Poor Kris Kobach. It’s one thing to be maligned by people you hate and believe should self-deport, but it’s another thing to be called out by those who are supposed to be your friends.
Last week we wrote about how Kobach, the architect of state anti-immigrant laws like Arizona’s SB 1070 and Alabama’s HB 56, is determined to bring a similarly destructive law to Kansas. The Kansas Business Coalition for Immigration Reform—which includes groups like the Kansas Chamber, Kansas Livestock Association, Kansas Farm Bureau, and restaurant, construction, and agriculture groups—was alarmed at what Kobach’s legislation could mean for the economic climate in the state, and sponsored anti-tax crusader Grover Norquist to come to the state and give Kobach a dressing-down.
According to Tim Carpenter at the Topeka Capital-Journal, Norquist compared federal immigration policy to a 55-mile-per-hour speed limit, and anti-immigrant Republicans to people who want to punish everyone who’s ever broken the speed limit. “First,” he said sarcastically to the group of state legislators and business interests present, “we have to arrest them and fine everybody who has been illegally [speeding] in this country over the years. Then, and only then, will we have a conversation about changing the stupid speed limits.”
He said that immigration is a strength of the American economy, and that anti-immigrant laws like Arizona’s SB 1070 choke the business climate when it chases away immigrants:
We’re way ahead of other countries in the ability to have immigrants come to the United States and become Americans very rapidly and contribute to growth of our economy both in big cities and in rural areas. It’s one of the strengths that we have as a nation. If you have the right tax policy, but the wrong immigration policy, you can do great damage to a state’s economy or the national economy…
[Arizona] said we’re not for asking everybody for their papers like some World War II movie, we’re interested in only asking for papers of people who violated the law. So they passed a law making it illegal to stand on the side of the road looking for work. … [Proponents say] ‘We’re not criminalizing workers or immigrants or anything like that.’ Yes they were. That’s exactly what they were doing.
When asked specifically about Kobach, Norquist dismissed him as someone who unfortunately can get attention with outrageous positions:
Norquist said the topic of immigration had been exploited by talk-show blowhards and ambitious politicians eager to contort the issue for personal gain.
He included Kobach among the loud and prominent people who had a misguided perspective on immigration. The economics and politics of the issue eventually will silence this vocal minority, Norquist said.

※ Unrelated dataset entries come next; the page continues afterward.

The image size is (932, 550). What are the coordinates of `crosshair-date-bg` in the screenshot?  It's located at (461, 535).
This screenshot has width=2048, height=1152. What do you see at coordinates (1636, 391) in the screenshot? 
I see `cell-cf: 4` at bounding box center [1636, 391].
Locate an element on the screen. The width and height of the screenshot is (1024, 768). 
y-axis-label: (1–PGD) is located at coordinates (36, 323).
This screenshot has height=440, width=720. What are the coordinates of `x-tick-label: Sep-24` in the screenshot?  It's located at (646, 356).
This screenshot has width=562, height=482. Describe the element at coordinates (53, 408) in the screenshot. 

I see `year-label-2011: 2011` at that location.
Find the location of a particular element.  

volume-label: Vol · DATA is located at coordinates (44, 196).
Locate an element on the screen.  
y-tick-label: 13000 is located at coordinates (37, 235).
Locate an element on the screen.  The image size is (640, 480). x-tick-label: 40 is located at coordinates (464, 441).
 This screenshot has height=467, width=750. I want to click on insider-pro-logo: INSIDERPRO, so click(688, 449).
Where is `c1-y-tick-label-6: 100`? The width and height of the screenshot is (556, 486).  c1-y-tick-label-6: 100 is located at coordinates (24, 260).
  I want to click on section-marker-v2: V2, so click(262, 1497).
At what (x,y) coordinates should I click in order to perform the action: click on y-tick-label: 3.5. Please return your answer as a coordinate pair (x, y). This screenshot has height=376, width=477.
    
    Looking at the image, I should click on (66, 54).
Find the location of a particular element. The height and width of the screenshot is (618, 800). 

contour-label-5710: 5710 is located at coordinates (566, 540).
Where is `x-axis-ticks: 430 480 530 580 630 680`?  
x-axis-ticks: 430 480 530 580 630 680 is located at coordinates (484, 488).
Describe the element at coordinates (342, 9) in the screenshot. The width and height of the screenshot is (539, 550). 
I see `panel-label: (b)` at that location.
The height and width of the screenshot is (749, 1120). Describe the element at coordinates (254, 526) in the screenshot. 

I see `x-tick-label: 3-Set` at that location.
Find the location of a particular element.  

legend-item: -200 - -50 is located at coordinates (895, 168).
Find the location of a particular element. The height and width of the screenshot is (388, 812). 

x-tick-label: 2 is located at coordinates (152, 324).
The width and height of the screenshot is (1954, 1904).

“A bill passed in Arizona. It’s not being helpful to their economy,” he said. “Anti-immigrant rhetoric has sometimes been used as a signifier for ‘I am the conservative,’ and stripping that out and removing that false flag of approval from the political scene is what I think will make the anti-immigrant rhetoric collapse,” he said.
“At the end of the day, it’s sort of like listening to a pond and thinking there must be a million bullfrogs out there and when they drain it, there are just three of them,” he said. “They are just very loud.”
And he said that in addition to economic consequences, hardline anti-immigrant laws have a political consequence for Republicans, should they keep pursuing that tack. He told Republicans that it would be difficult for them to win more Latino votes and make the case for common views on abortion and faith while also declaring war on immigrants. He said such an attempt would be akin to Republicans saying, “’Now, while we talk, you won’t mind if Egor here goes upstairs and grabs your aunt and drags her down the stairs and throws her across the border.’ You can’t ask for somebody’s vote while either insulting or threatening them and their neighbors.”